Eclipsed And Everfolding


After not winning the X-factor in 2010, Cher Lloyd would later go on to release her song “Oath” in 2012 featuring Becky G. The song charted in the US, debuting at number 99 and peaking at number 73 on the Billboard Hot 100, and was certified gold by the RIAA.

Lloyd sings a song of friendship and how there is nothing quite like the intangible force of platonic romance. The connection she describes is one that transcends traditional romantic love, focusing instead on the deep emotional bond and unwavering loyalty between friends. The unspoken vow to always be there for each other, no matter the circumstances.

The first lines of the chorus, Lloyd sings


“Wherever you go, just always remember.

That you’ve got a home, for now and forever.”


In process philosophy, coined by Alfred Whitehead, entities are not static objects but processes in dynamic relationships. As Whitehead says, "The process of becoming is the fundamental characteristic of existence." For example, a garden is always becoming, with each season shaping its growth and preparing it for the next. The garden interacts with the changing seasons; through sunlight, rainfall, and temperature, continually influencing its development, and even in full bloom, it remains part of an ongoing process, with each new season shaping its future.


It’s a non-physical rubbing off from one to another - sight which leads to an imprint, like a comma which leads you to the rest of the sentence like an open door which welcomes you home.

------------------------------------------------

### Tasks and exercises
A – Print the part of the Eclipsed And Everfolding essay between "In process philosophy, coined" and "welcomes you home.", inclusive.
B – Name every person the Eclipsed And Everfolding essay mentions by name.

### Given data
------------------------------------------------

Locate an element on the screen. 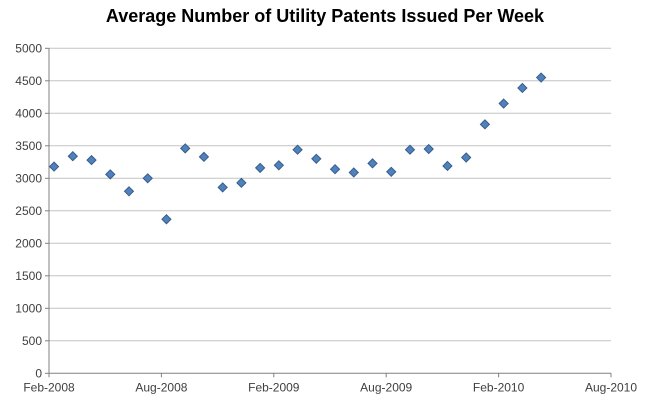  y-axis-tick-label: 2500 is located at coordinates (28, 211).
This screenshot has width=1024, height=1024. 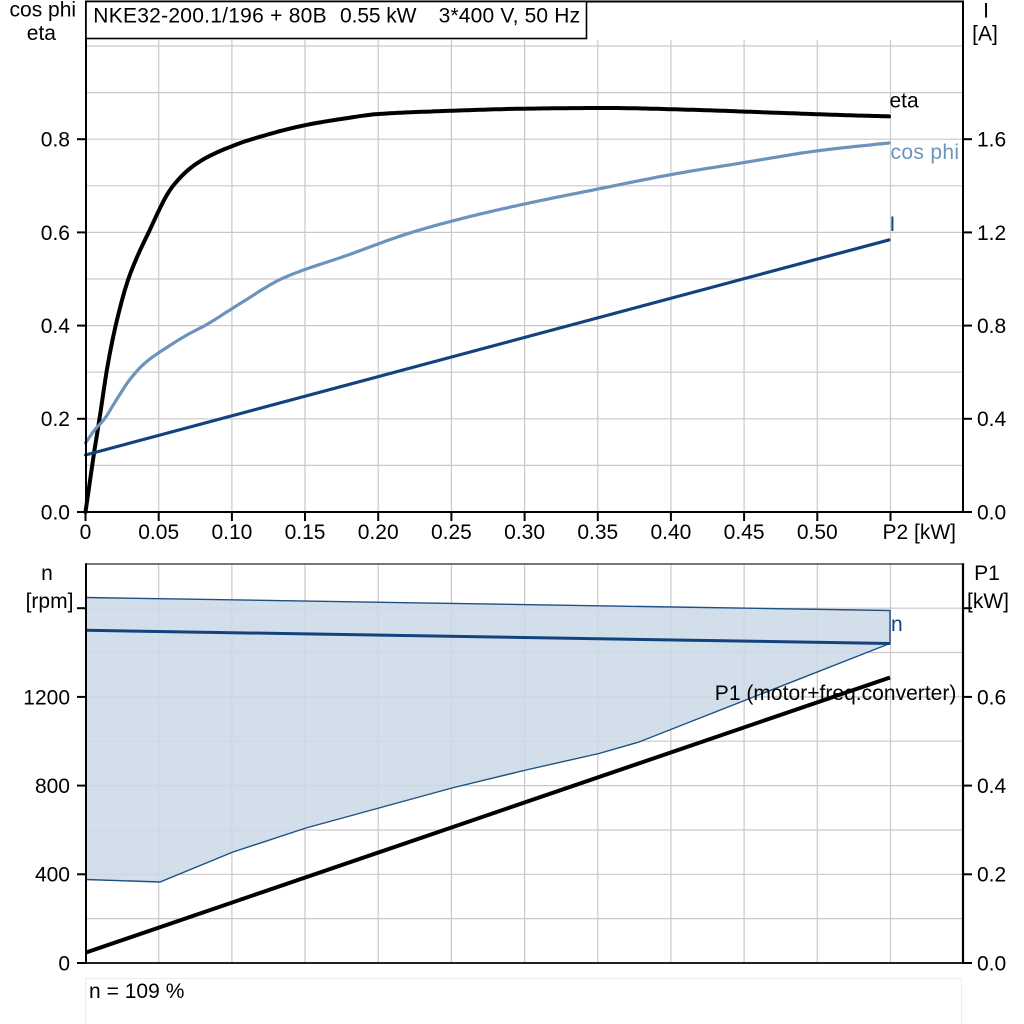 What do you see at coordinates (378, 532) in the screenshot?
I see `svg-text: 0.20` at bounding box center [378, 532].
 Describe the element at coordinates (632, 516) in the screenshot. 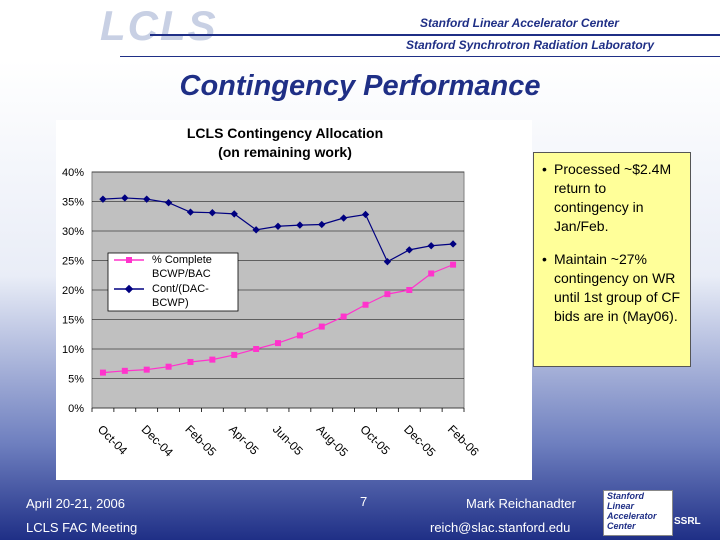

------------------------------------------------

### Responses per task
A –
In process philosophy, coined by Alfred Whitehead, entities are not static objects but processes in dynamic relationships. As Whitehead says, "The process of becoming is the fundamental characteristic of existence." For example, a garden is always becoming, with each season shaping its growth and preparing it for the next. The garden interacts with the changing seasons; through sunlight, rainfall, and temperature, continually influencing its development, and even in full bloom, it remains part of an ongoing process, with each new season shaping its future.


It’s a non-physical rubbing off from one to another - sight which leads to an imprint, like a comma which leads you to the rest of the sentence like an open door which welcomes you home.

B –
Cher Lloyd
Becky G
Alfred Whitehead